This section would explain it more: https://github.com/spring-projects/spring-xd/wiki/Batch-Jobs#launching-a-job
Hence, the job is launched (every time it receives the job launching request) only inside the container where the job module is deployed and you can expect original the spring batch flow when the job is executed. (refer to shell doc for all the job related commands)
Can I somehow control that a certain job may be executed in parallel (with different arguments) and others may not ?
If it is for the different job parameters for the same job definition, then it would go to the same container where the job module is deployed.
But, you can still create a new job definition with the same batch job module.
xd>job create myotherdailyfeedjob --definition "myfeedjobmodule" --deploy
The only difference being it will be under that namespace. and, the job launching queue name would job:myotherdailyfeedjob.

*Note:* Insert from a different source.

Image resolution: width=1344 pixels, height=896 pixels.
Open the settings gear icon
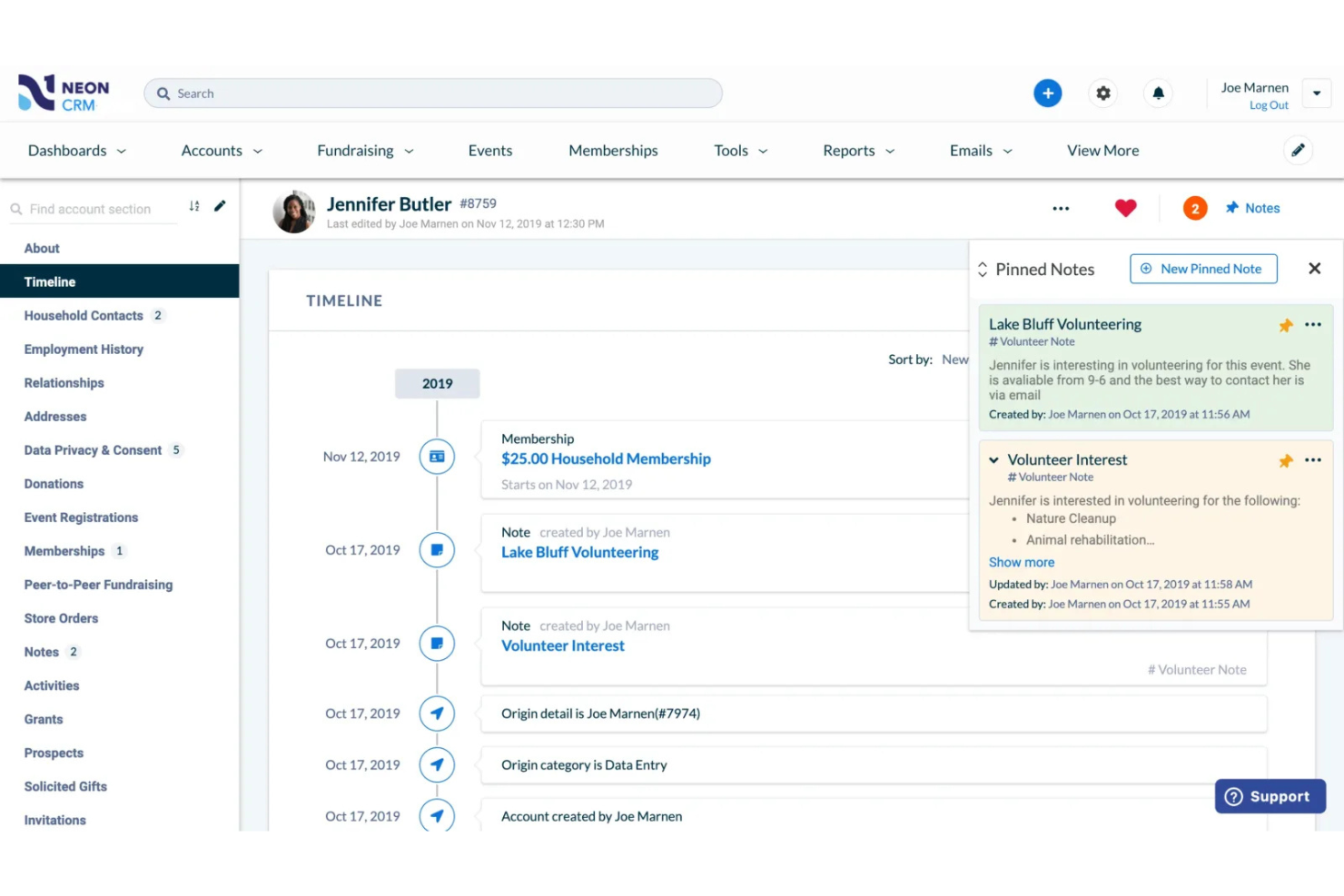click(x=1103, y=93)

It all depends on how do you want to organize running your batch jobs.
Also, for parallel processing batch jobs you can use:
http://docs.spring.io/spring-batch/reference/html/scalability.html
and, XD provides single step partitioning support for running batch jobs:
Include this in your job module:
<import resource="classpath:/META-INF/spring-xd/batch/singlestep-partition-support.xml"/>
with partitioner and tasklet beans defined.
You can try out some of the XD batch samples from here:
https://github.com/spring-projects/spring-xd-samples